My name is Jonah Naoum and I am the UC San Diego Chapter President for Young Americans for Liberty. Our group is dedicated to advocating for liberty, free markets, limited government, and the Constitution.

On Friday, Oct. 6, we were tabling with a free speech ball on Library Walk, exercising our First Amendment right to free speech through YAL’s National Fight for Free Speech campaign. We passed out pocket Constitutions, spoke to students and gave everyone the opportunity to write on our free speech ball.

Let me be very clear:  We do NOT condone any markings of encouraging rape, anti-immigrant slogans, supremacy, or the like.

I can assure you that as a son of Iraqi immigrants I am very well aware of discrimination and do not condone any anti-immigrant slogans. However, everyone does have the right to free speech as guaranteed by the First Amendment; I acknowledge that right.  

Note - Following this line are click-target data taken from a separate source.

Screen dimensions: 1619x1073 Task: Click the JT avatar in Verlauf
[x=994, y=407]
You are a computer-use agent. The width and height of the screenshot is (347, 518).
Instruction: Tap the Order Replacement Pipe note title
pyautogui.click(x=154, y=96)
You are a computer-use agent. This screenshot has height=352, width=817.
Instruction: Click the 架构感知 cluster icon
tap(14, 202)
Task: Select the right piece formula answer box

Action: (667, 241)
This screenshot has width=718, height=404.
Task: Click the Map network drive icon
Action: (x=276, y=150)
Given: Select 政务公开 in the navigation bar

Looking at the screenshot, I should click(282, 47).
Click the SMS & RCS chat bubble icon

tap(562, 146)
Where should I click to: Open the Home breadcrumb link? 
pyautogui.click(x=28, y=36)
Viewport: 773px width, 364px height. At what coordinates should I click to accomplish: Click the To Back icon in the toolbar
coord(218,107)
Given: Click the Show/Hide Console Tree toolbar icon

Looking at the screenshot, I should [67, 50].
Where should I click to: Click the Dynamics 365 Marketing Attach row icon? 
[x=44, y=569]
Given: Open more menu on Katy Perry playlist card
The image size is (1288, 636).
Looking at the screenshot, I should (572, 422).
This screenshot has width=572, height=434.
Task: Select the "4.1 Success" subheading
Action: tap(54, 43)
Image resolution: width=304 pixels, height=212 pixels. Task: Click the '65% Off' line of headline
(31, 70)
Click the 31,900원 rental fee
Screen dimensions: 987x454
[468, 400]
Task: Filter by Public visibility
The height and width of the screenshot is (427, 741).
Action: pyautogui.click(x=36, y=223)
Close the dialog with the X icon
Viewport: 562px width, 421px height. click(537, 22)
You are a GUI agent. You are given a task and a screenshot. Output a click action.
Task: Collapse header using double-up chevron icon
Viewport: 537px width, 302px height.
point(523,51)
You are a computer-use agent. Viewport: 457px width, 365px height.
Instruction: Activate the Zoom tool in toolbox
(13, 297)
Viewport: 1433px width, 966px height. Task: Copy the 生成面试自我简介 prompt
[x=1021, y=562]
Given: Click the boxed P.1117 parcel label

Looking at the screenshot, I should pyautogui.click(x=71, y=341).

Members of YAL and the Leadership Institute had seen the student sign our petition and leave his e-mail, associating him with Groundwork Books. The student wrote “Sic semper tyrannis” on the beachball, which is often meant as “thus always to tyrants”, an abbreviated version of “Sic semper evello mortem tyrannis” (“Thus always I bring death to tyrants”). While this did seem a little frightening at first that the student possibly implied death or harm to us, the student and YAL could both agree that tyrants are awful and freedom is best.

Until further evidence surfaces, it is impossible to conclude exactly happened in the bookstore. I will not engage in a “he-said, she-said” battle. I will however, purport that it is important for all journalists writing this story to maintain their commitment to ethical reporting.The student in question was handcuffed, questioned, searched, and subsequently let go; the Campus Reform article provides evidentiary support for this assertion.

My final comments to the student and members of the UCSD Left: I am friends with some of you and I hope this does not strain relations between us or our two groups. I disagree with communism and socialism, however I am giving you free and complete reign over the platform, which is the free speech ball, to write whatever you’d like, as a symbol to illustrate our First Amendment rights.

I encourage you to come to our meetings, to talk to us, and let us try to better understand each other. I am neither furious nor angry, but simply disappointed. It is not our fault that some individuals chose to write things we disagree with on our free speech ball. Yet, reacting in a violent manner is always wrong. Under no circumstances is violence acceptable.

If you disagree with something, please engage in dialogue rather than violent tactics. This battle of ideas should not be fought with pocket knives, but with a pen and paper.